27 Aralık 2010 Pazartesi

K O S M O S

KosmosGünlerden bir gün, nereden geldiği belli olmayan yarı meczup bir adam ağlaya ağlaya karlar içinden Kars'a gelir. (Kars diyorum ama adı hiç bir zaman geçmez kentin, sınırdaki bir kasabadır burası...) Gelir gelmez nehirde boğulan çocuğu kurtarır. O çocuk ki babası mezbahada hayvanları kesmektedir. Yani can alan birinin oğluna can vermiştir. Şeker dışında başka bir şey yemez, uyumaz, çalışmaz, hırsızlık yapar, etrafındakilere şifa dağıtır, kuşlar gibi ses çıkararak iletişim kurmaya çalışır, çok anlamlı sözler çıkar ağzından, sadece çay içer ve tek derdi aşktır. Aşık olduğu kız "adım Neptün olsun" deyince, "Sen Neptün ol, ben de 'Kosmos' olayım!" der.Neptün ve KosmosReha Erdem, ilk filmi ve bence başyapıtı 1988 yapımı A Ay / Oh Moon filmi ile kalbimi ve beynimi tam onikiden vurmuş bir yönetmendir. Reha Erdem'in A Ay'ı izleyen tüm filmlerini izledim elbette ama A Ay filminin bıraktığı tat her zaman farklıydı. A Ay'dan sonra Hayat Var filmi ile beni bambaşka bir İstanbul'a götüren Erdem, son yapıtı 2010 yapımı Kosmos ile sadece fiziki olarak İstanbul dışında bir kente değil farklı bir dünyaya da beni taşıdı diyebilirim.

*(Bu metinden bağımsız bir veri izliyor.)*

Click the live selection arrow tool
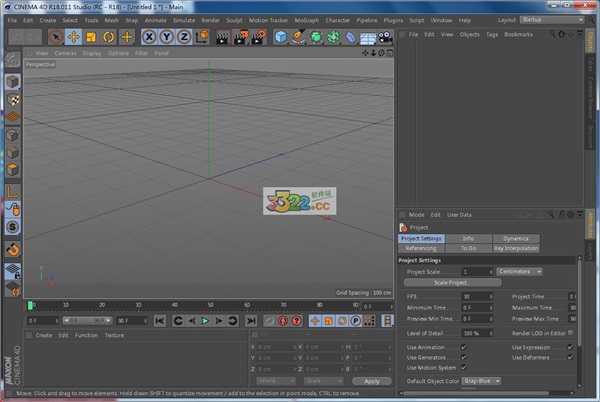Screen dimensions: 600x402 tap(57, 37)
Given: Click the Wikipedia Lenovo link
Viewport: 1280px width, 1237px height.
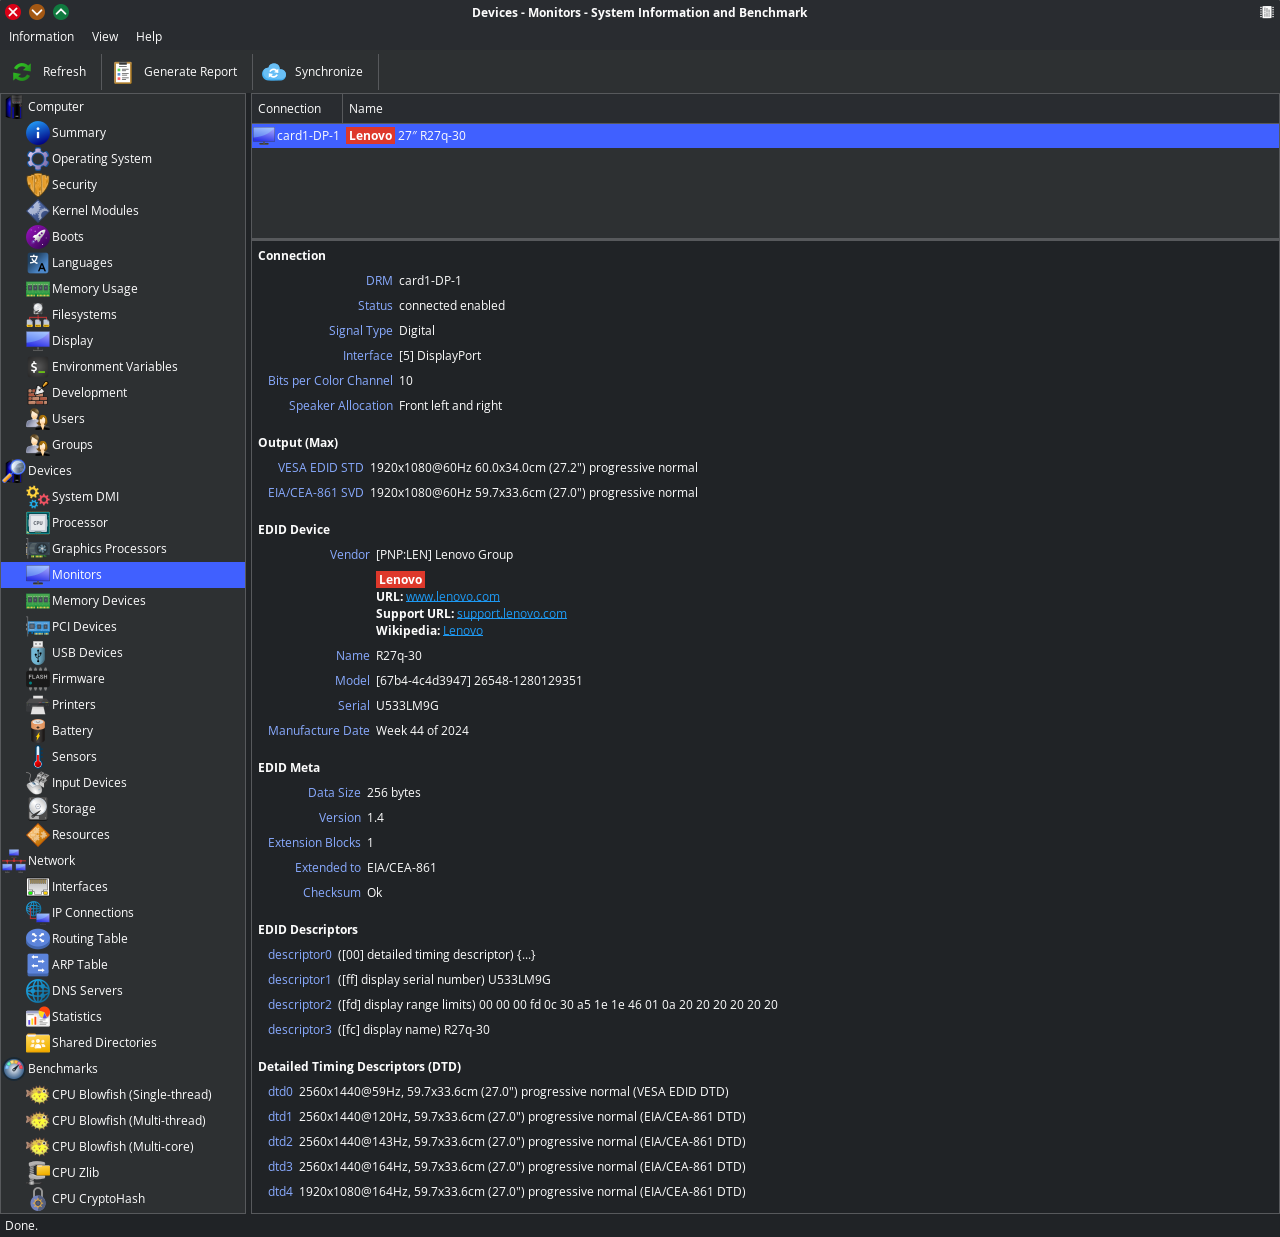Looking at the screenshot, I should [x=462, y=631].
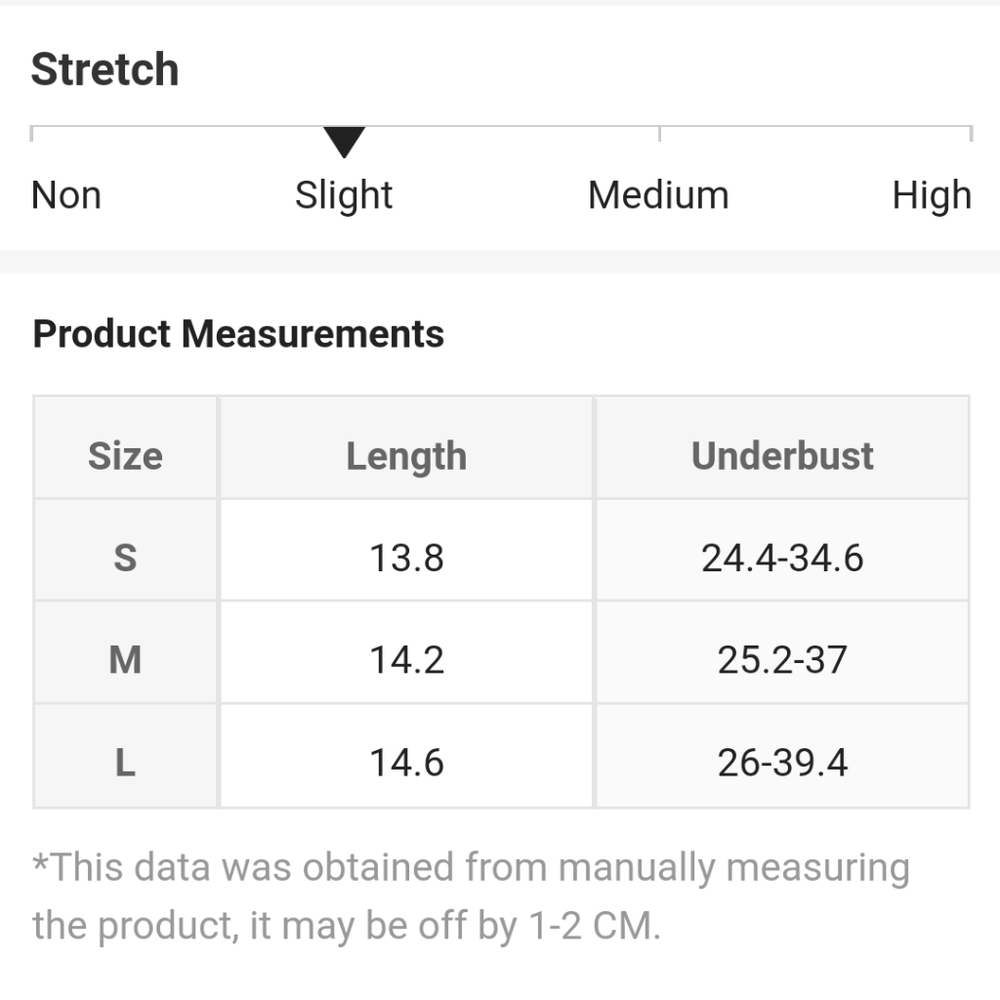Select the Slight stretch label
Image resolution: width=1000 pixels, height=1000 pixels.
(344, 196)
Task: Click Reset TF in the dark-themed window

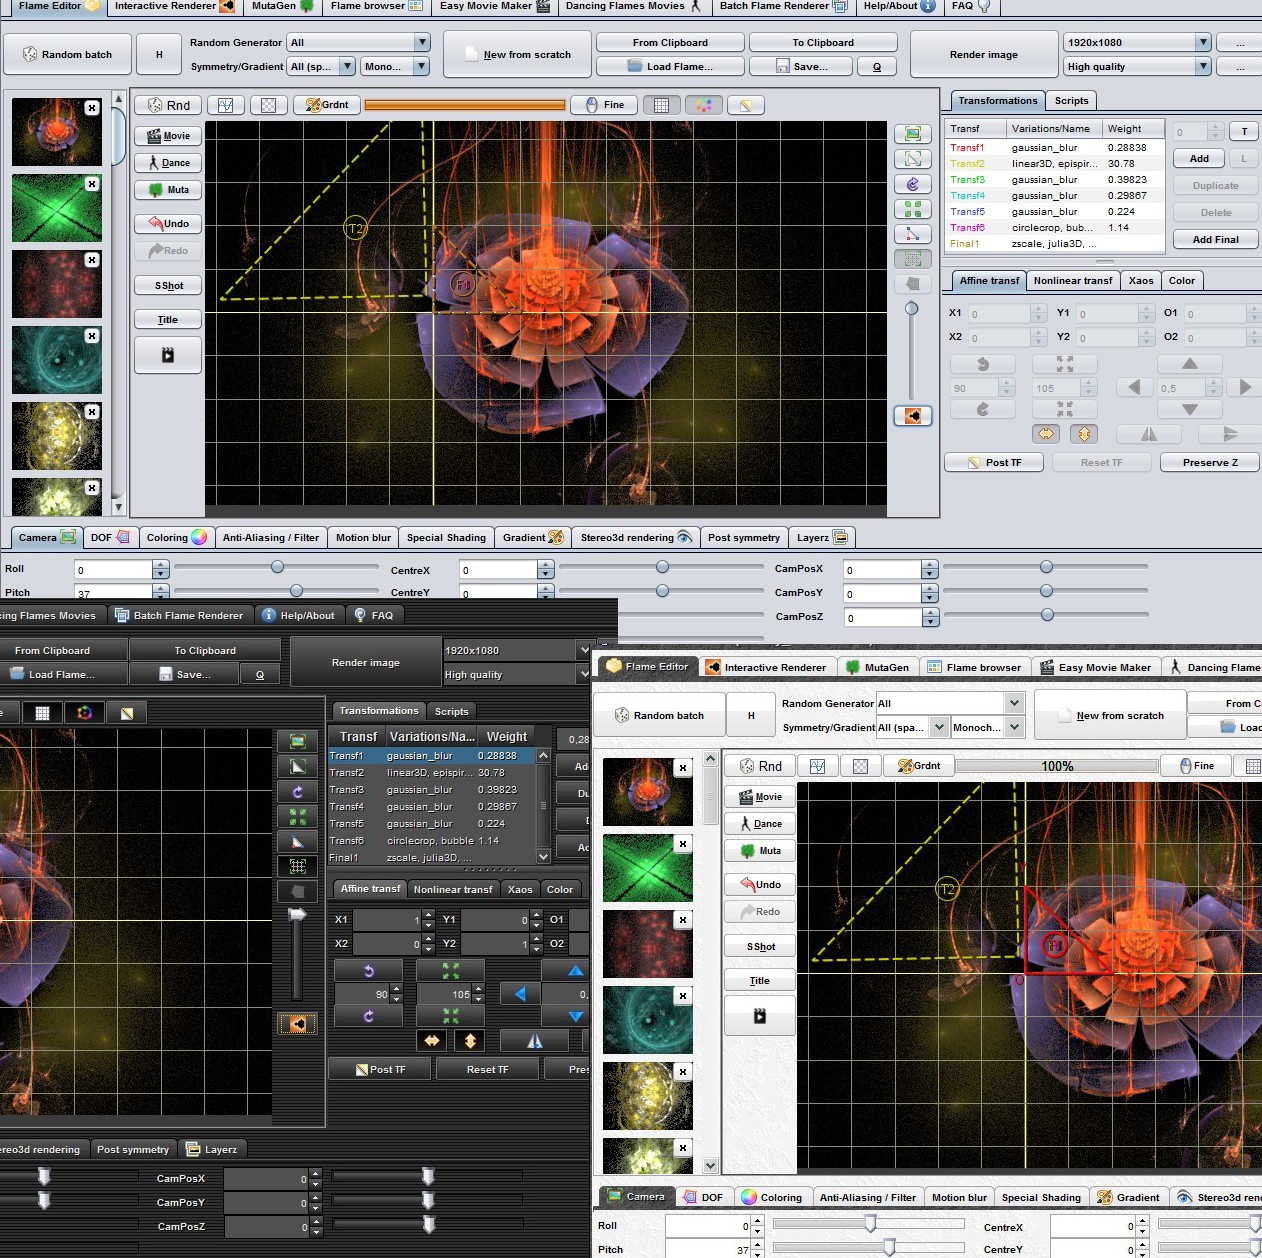Action: click(x=487, y=1070)
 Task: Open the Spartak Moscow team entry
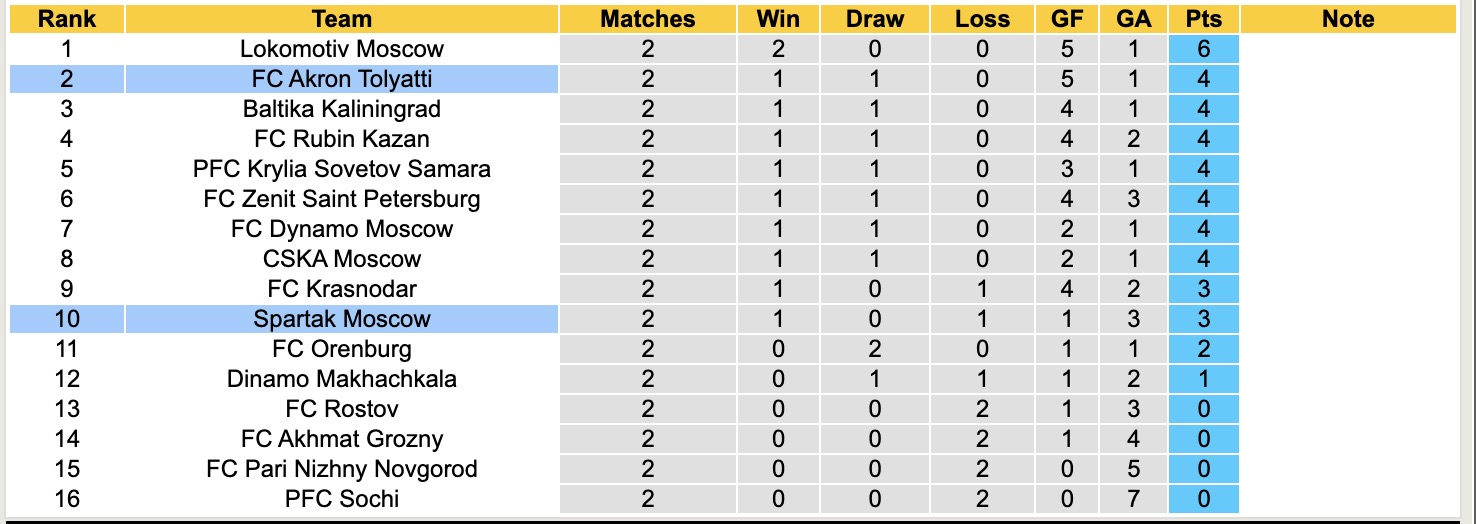pyautogui.click(x=342, y=319)
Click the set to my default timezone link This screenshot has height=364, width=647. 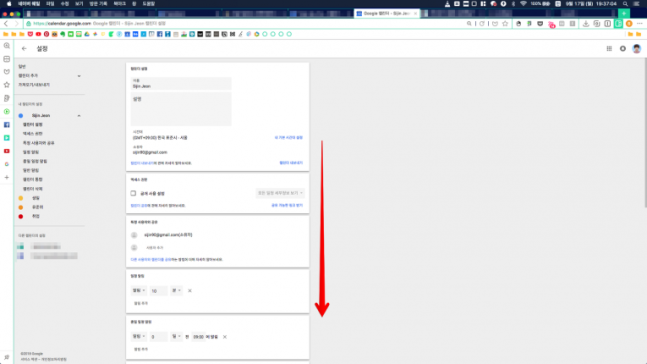click(288, 137)
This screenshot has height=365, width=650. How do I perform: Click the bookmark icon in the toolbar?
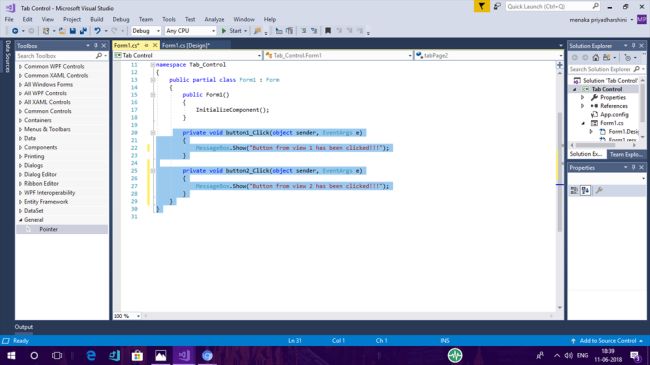click(x=328, y=31)
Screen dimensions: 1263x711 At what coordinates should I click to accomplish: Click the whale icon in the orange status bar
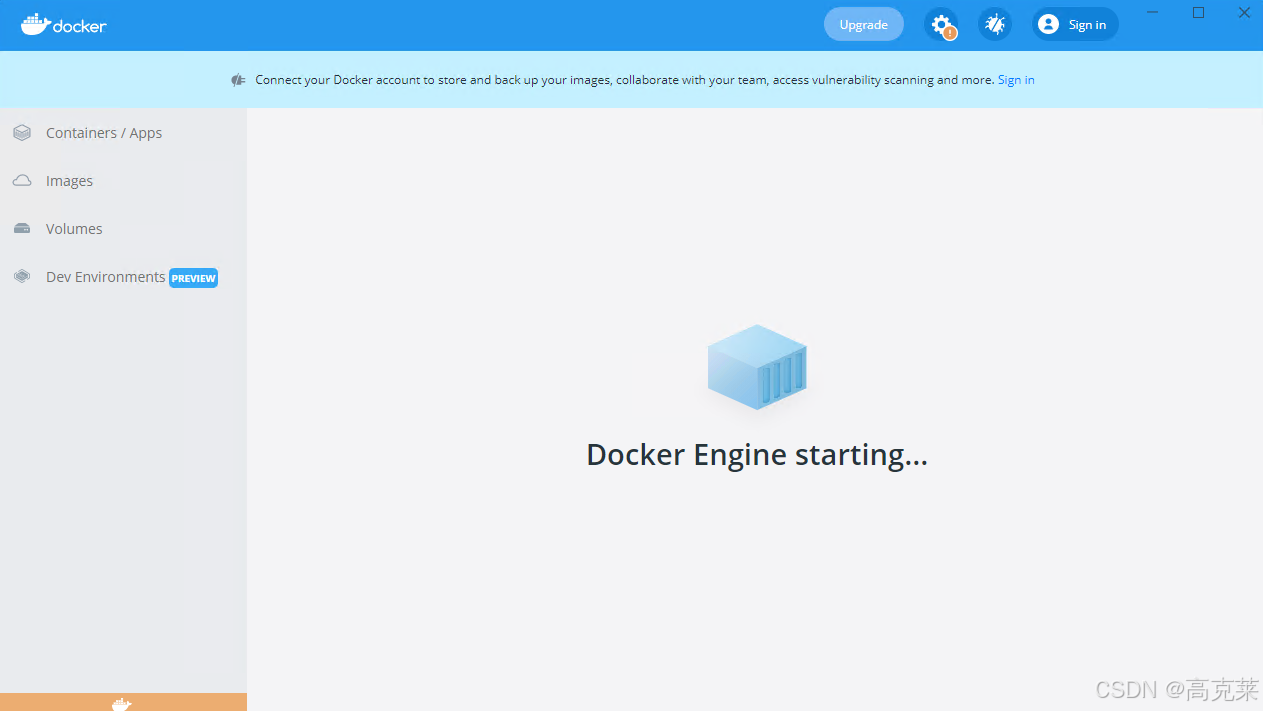click(x=123, y=704)
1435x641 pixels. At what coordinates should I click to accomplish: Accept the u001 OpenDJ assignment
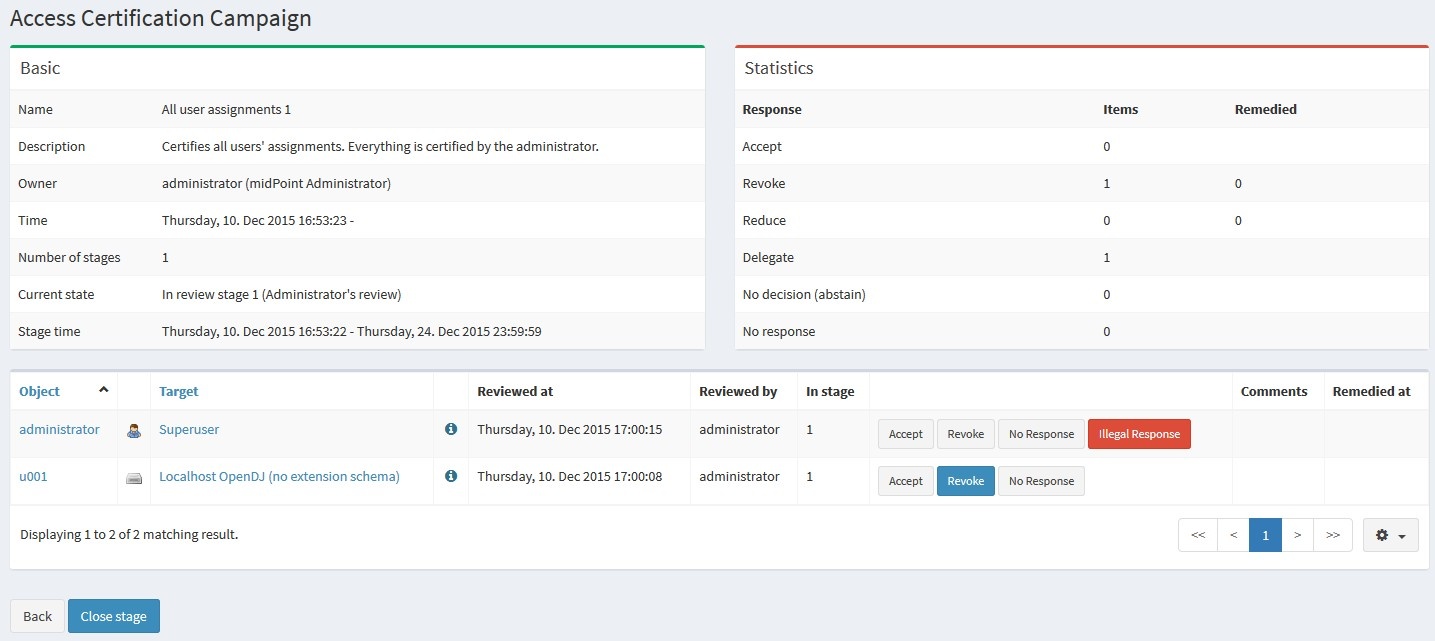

Kosmos algılaması güç bir film. 'Kosmos' karakteri de gerçekte olunabileceğine inanması zor bir karakter. Biraz eski zamanların mecusi dervişleri gibi. Reha Erdem'in sözleriyle, 'Kosmos', bir süper kahraman. Yönetmen bu nedenle de karakterin, gerçek olmadığını belirtiyor ve gerçek değil derken, keşke gerçek olsa anlamında da söylediğini ekliyor. Reha Erdem'in belirsiz bir zamanda, belirsiz bir kente gelen, iletişimde olduğu kent sakinlerini varlığıyla rahatsız eden, bazılarını iyileştiren, bazılarını sarsan ve geldiği gibi kentten çekip giden karakteri en vurucu sözlerinden birini kente sürgün gönderilmiş öğretmene söylüyor: "İnsanın hayvana bir üstünlüğü yok efendim !"
Reha ErdemKarlar altındaki güzeller güzeli Kars'a Gezici Film Festivali kapsamında giden Reha Erdem kentten çok etkilendiğini belirtmiş bir söyleşisinde. Bazı yıkık görüntüler, O'na bir savaş ortamını çağrıştırmış ve bir de oradaki insanların varoluş şekilleri dikkatini çekmiş; örneğin karın üzerindeki siyah paltolu, siyah şapkalı adamlar... "Her şey aşırı derecede sinematografikti." diyor Erdem ve ekliyor; "Dolayısıyla ham duran proje fikrim, bir elbise gibi Kars’ın üzerine oturdu." Bu kent Reha Erdem'in filmine çok yakışmış bence. İzlerken seneler önce gördüğüm Kars'ı gözümün önüne getirmeye çalıştım. Kışın değil, baharda görmüştüm Kars'ı... Taş evler, ağaçlar, sokaklar, nehir... Kars hakikaten büyüleyici bir kent...
Kosmos müzikleriyle de çok güzel bir film bence. Rachel's grubunun "Systems: Layers" albümünden filmin fragmanında da yer alan "Even Odd" parçası oldukça hoş. Benim için salt 1999 yapımı "Selenography" albümü demek olan Rachel's grubunun hemen bu albümünü de edinmeliyim diye düşündüm yaylıların eşliğinde Kars'ın kazları koşuştururken ! Elbette Reha Erdem'in deyimiyle Kars’ta nereye giderlerse duydukları ‘Bu Gala Daşlı Gala’ türküsü de filmin olmazsa olmazı olmuş.
İnanmasına inanmak zor 'Kosmos' karakterine ama ben yine de sevdim film kahramanı olarak kalacak olsa da, kendine ait bir evrende yaşayan ve oradan çıkmaya niyeti olmayan bu hayli anarşist / şamanistik varlığı ! Vampirlik ile dervişlik arasında bir acaip noktadaki hafifliğin düşsel ağırlığını duyumsattı bana!!!